Customer Experience Centres - The Definitive Guide 2022Posted on January 17th, 2022
Customer experience centres or CECs can help redefine customer or client interaction for many businesses by offering an immersive brand experience. Properly designed and implemented, using the right interactive and immersive technology, they can be much more than just a passive display for products and services. They can help to solve problems, build trust and engage in dialogue with customers to help guide and even develop the brand.
Why do brands need CECs?
There is a direct correlation between positive customer experience and increased sales and by investing in the right combination of carefully developed technology, content and software we can help create not just a positive experience but highly memorable, shareable and unique experiences.
For B2B brands, innovative sales and marketing strategies, aided by the systems and support of a sophisticated customer experience centre, are critical for closing crucial deals. Simply put, immersing your potential clients in the brand is the best way to close deals.
In addition to helping increase sales and as a useful tool for sales and marketing teams, customer or brand experience centres can help businesses of any size increase brand loyalty. According to Forbes.com, the best experience centres not only visualise the history of the brand but encourage the sharing of each experience, creating a wider and more varied reach than traditional digital methods. They then go on to list their top experience centres:
Guinness Storehouse in Dublin, Ireland
L’École Van Cleef & Arpels in Paris, France
The Samsung 837 Center in New York City, USA
What are the initial considerations?
There are more relationships to think about at any one point in the customer journey for a CEC or brand innovation centre compared to an online or digital only experience. We have to think about the relationship between customers and the physical space, how they interact with the other people around them, what they can take away, whether or not they can interact with digital visitors directly within the space, is the process linear or defined by a group action or activity. The answers will be different for each brand or business and creates a completely new experience perfectly tailored to the target audience.
The first thing to consider is who is going to be using the CEC, internally and externally as well as who the potential customers are, once we have identified that we can apply the same process that we use to design other major attractions: develop the customer journey from start to finish whilst achieving the key objectives, consider where the interaction points are along that journey and choose the right technology to achieve the objectives within those points.
Once we know who the customer experience centre or brand innovation centre is being designed for or which audience segments are most important we can begin to refine how that audience will interact with the physical space, taking into consideration the structure and design of the building. We then think about the most important goals and objectives for the customer journey.

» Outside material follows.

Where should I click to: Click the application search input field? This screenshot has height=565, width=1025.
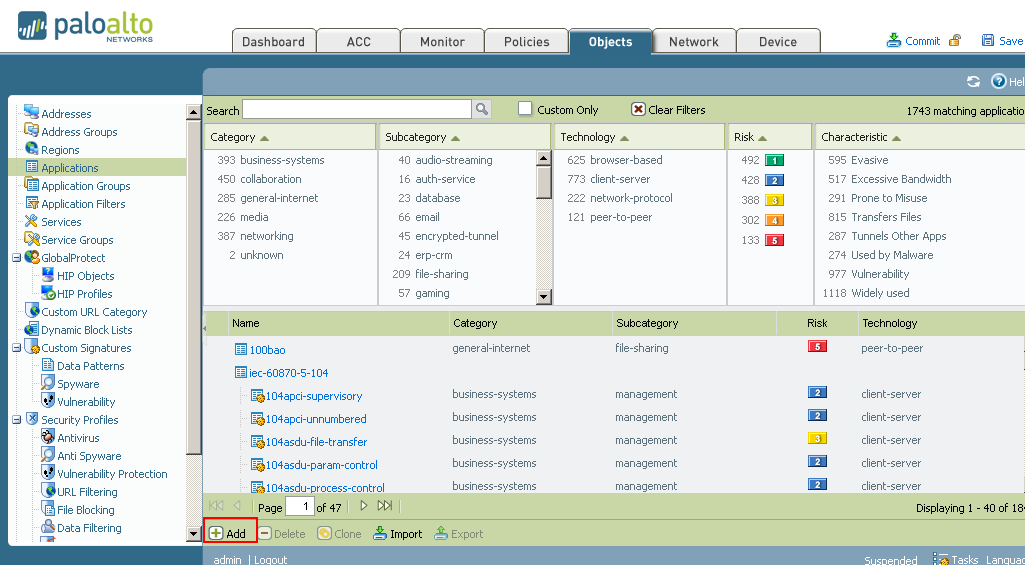tap(356, 110)
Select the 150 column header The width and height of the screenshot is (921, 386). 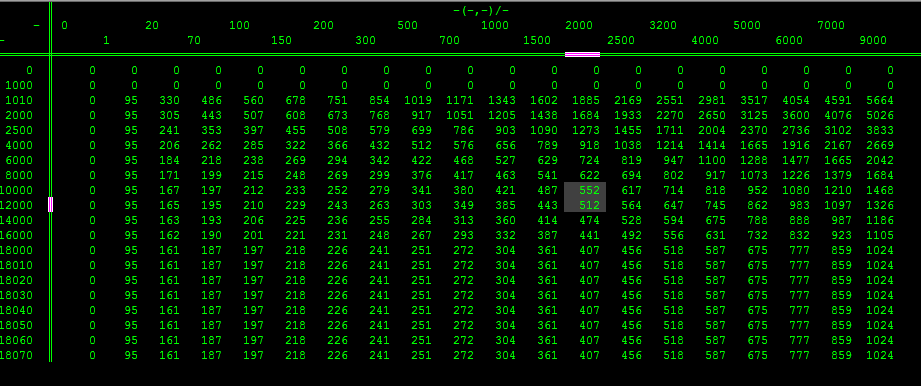coord(281,41)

A great example of how one CEC can cater for a variety of customer needs and fulfil specialist needs and functions is the Ricoh CEC in Telford, UK.
The customer journey
The customer journey starts long before the CEC. RFID, facial recognition and biometrics are great tools for identifying where each customer is on their journey and what their needs and interests are. We break each experience down into areas and map out what the visitor will see, hear and do in each area, this will inform what AV and interactives are used.

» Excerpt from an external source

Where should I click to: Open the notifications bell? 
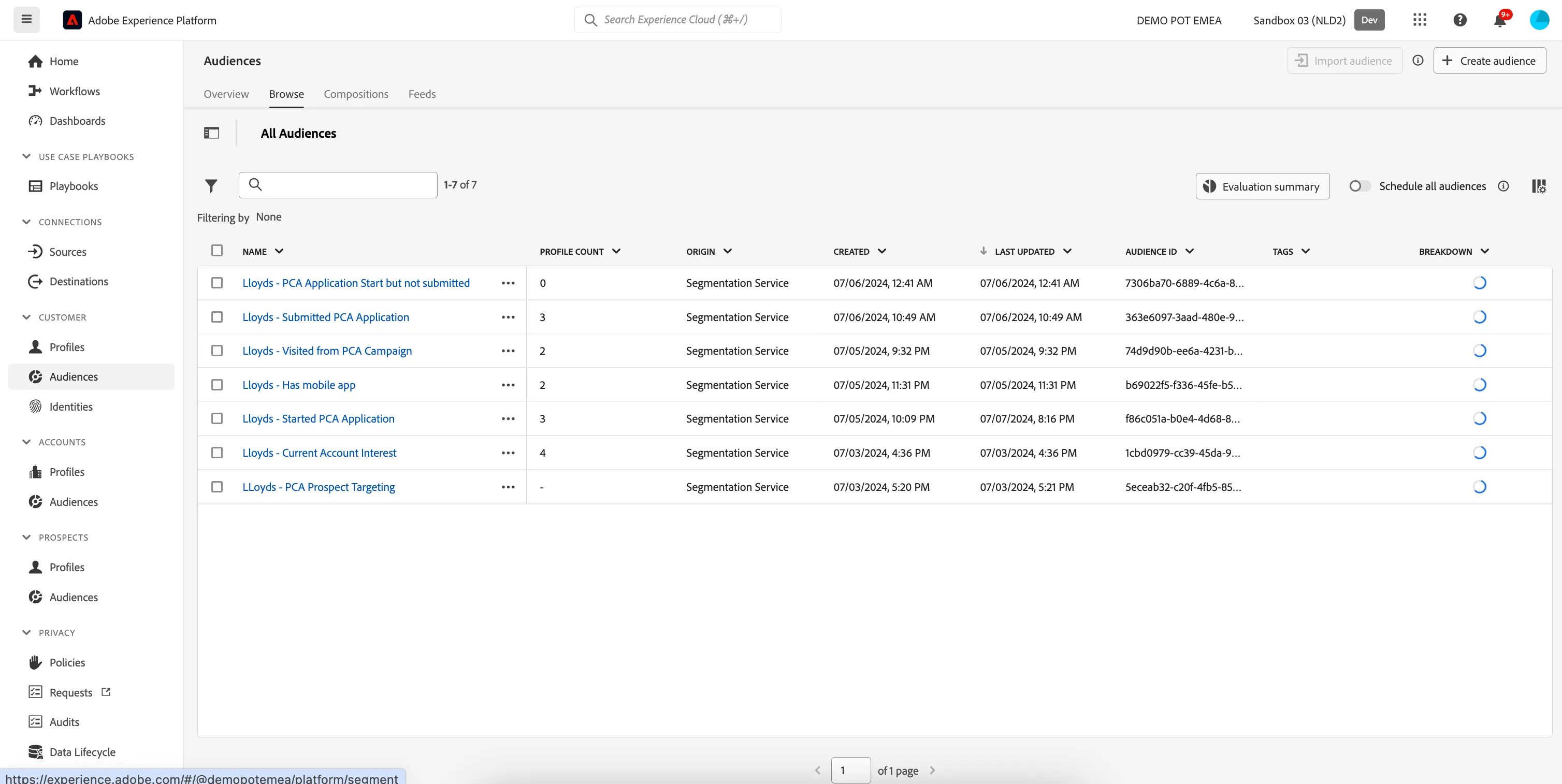pyautogui.click(x=1500, y=20)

Advances in display and interactive technology allow customers who are new to the company or brand to be fully immersed in the brand. CECs embody the product or the company profile, we work with brands and companies around the world to distill the company presence and faithfully tell the entire story.
Our latest case study
When Alef Education, a technology company that uses AI to transform learning outcomes, contacted seeper to design and build a state of the art CEC, control room and demo space, we began by identifying the target audience, designing the customer journey and then creating the technology and software to allow Alef to interact with each customer in the most effective way possible. We put ourselves in the shoes of the customers, visualising the journey through their eyes, right from the moment they decide to engage with the business or brand, whilst keeping the key objectives in mind. This is how we then choose what technology will suit the purpose and application best whilst delivering the most complete experience possible.
The right technology
Projection mapping, LED screens and touch control are all useful tools to use in CECs but they are best used as tools in part of a wider ecosystem of collaborative software, data visualization and core services that are designed to be scalable for longevity. Connecting outputs from digital products can be particularly effective, especially when done in real time.
A well designed CEC needs to be adaptable, able to respond to changing customer behaviours and different segments of the target audience. Centralised control systems and content management systems allow CECs to instantly change the look and feel of the entire building at the press of a button, apply seasonal content and even change content based on time of day, number of customers inside etc.
Adding value to experience
At the end of the day you want each customer to come away from the CEC having achieved the goal for visiting, whether that’s to find out more about the company or to experience a particular product, have had a positive experience directly attributed to the brand, have some kind of take away and the desire to visit again.
Not all the tech has to be inside the CEC, there are ways to make the most of a physical location from the exterior also. Interactive LED screens and lighting integrated into the facade of popular attractions are becoming increasingly popular, attracting speculative clients through the door from outside and enabling much wider interaction than just those who were going to the CEC anyway.
How the customer interacts is as important as the why. The wrong tech or passive information is not going to do the brand justice. We excel at creating a human interface. With touch, sound, even smell and taste we find the ways of engagement that truly go above and beyond.